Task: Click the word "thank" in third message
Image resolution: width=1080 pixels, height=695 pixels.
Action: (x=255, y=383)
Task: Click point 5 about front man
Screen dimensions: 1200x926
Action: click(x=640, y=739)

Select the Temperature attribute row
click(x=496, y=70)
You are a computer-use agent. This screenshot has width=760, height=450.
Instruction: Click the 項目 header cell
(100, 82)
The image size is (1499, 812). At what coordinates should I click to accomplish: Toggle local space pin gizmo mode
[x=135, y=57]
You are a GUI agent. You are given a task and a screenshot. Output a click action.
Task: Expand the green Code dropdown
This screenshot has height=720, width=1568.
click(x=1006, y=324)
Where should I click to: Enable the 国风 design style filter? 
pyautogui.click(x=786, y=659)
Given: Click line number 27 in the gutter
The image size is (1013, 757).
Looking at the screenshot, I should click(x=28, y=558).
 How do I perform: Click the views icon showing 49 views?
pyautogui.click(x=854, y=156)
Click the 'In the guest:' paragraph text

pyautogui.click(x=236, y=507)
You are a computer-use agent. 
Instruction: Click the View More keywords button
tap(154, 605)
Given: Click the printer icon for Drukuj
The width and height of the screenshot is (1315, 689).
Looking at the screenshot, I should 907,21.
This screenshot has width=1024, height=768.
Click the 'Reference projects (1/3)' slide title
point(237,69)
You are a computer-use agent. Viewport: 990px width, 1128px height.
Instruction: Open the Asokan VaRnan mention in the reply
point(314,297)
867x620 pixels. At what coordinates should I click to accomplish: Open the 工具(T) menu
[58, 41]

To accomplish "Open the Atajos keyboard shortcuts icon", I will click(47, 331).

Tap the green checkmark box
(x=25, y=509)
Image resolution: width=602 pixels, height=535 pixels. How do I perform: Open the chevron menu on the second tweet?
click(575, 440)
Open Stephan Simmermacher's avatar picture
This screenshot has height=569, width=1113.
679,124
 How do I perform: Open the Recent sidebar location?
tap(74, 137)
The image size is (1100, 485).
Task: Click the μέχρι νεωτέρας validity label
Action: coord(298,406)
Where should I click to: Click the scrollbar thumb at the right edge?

________________________

▸ **PROMPT**: Print every line from the one that contains "This screenshot has height=569, width=1113." to the end of the records, exactly as written, and nothing more.

▸ **SOLUTION TO THE EXERCISE**:
This screenshot has height=569, width=1113.
679,124
 How do I perform: Open the Recent sidebar location?
tap(74, 137)
The image size is (1100, 485).
Task: Click the μέχρι νεωτέρας validity label
Action: coord(298,406)
Where should I click to: Click the scrollbar thumb at the right edge?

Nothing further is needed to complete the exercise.